Pablo del Val, direttore artistico di Art Dubai, ha spiegato: «Il settore delle arti, come tanti altri, è stato significativamente condizionato dagli eventi degli ultimi 12 mesi. Lavorando a stretto contatto con la nostra comunità e applicando la filosofia del “si può fare” siamo molto soddisfatti di avere aperto le porte a una delle prime grandi mostre in presenza dell’anno».

Per supportare le gallerie che espongono, la fiera ha introdotto una serie di innovazioni. Una delle più interessanti è il Remote Participation Program, che utilizza le tecnologie digitali per connettere le gallerie partecipanti che non possono recarsi a Dubai di persona con i visitatori della fiera, oltre a fornire video introduttivi alle opere in mostra.

E poi è stato introdotto un nuovo sistema di pagamento in base al quale le gallerie pagano le quote di partecipazione in base al loro successo in fiera.

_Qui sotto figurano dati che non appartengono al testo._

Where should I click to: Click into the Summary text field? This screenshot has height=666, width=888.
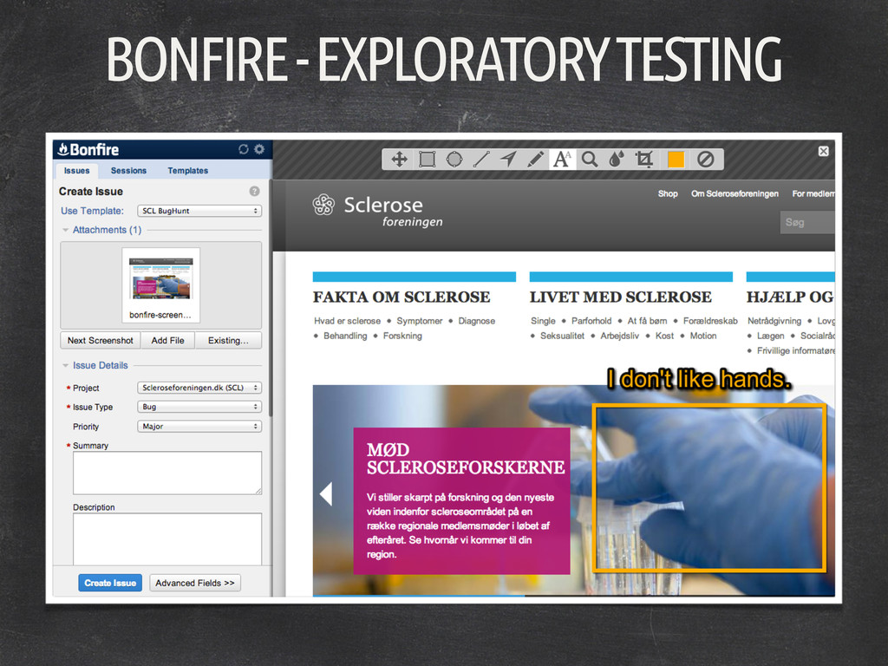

«Il nostro team ha lavorato instancabilmente nell’ultimo anno per innovare e ripensare il modello di fiera, che sarà evidente durante Art Dubai 2021 – ha aggiunto l’italiana Benedetta Ghione, direttore esecutivo della fiera -. Abbiamo una nuova sede per quest’anno, un modello di pagamento innovativo per le gallerie partecipanti e un programma di partecipazione a distanza creato appositamente per quelle gallerie che non possono recarsi a Dubai. Sebbene alcune di queste saranno iniziative una tantum che rifletteranno i tempi attuali, altre ci aspettiamo di migliorare per le edizioni future».